> **WORK TO COMPLETE**
Only the lines from the line that contains "You are a computer-use agent. 787x689 pixels." through the final line of the entries below belong in your answer, copied exactly and without pictures.

--- AVAILABLE DATA Enclosed Below ---

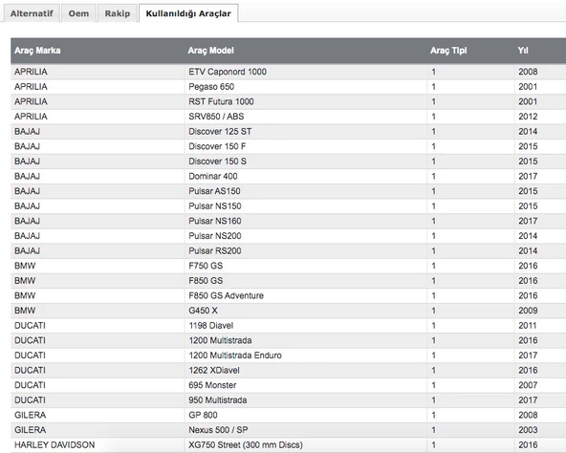Click the Dominar 400 entry
This screenshot has height=453, width=566.
point(213,177)
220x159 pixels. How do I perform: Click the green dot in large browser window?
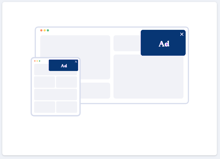pos(48,30)

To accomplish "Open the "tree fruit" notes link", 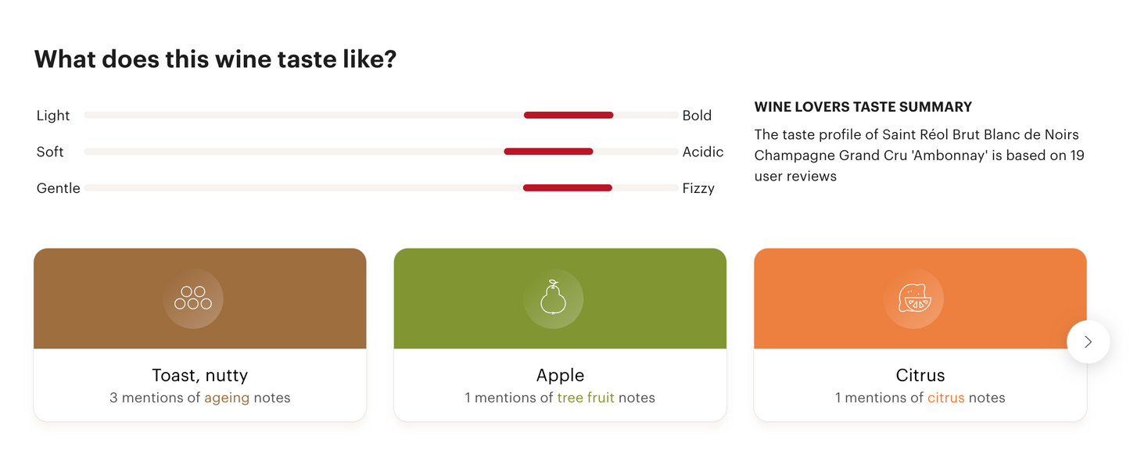I will point(586,398).
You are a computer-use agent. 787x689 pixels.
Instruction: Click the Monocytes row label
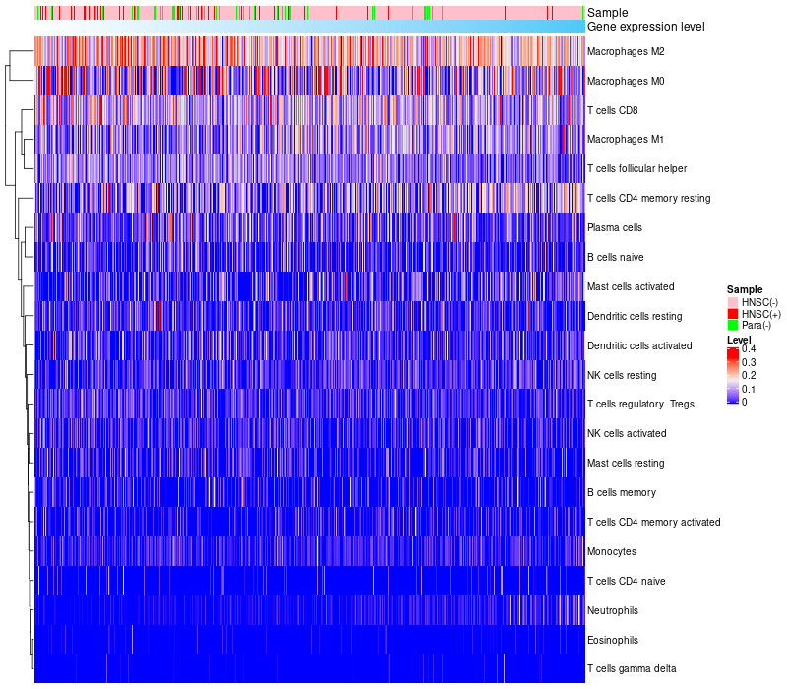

--- End of Enclosed AVAILABLE DATA ---

> **EXERCISE ANSWER**
You are a computer-use agent. 787x689 pixels.
Instruction: Click the Monocytes row label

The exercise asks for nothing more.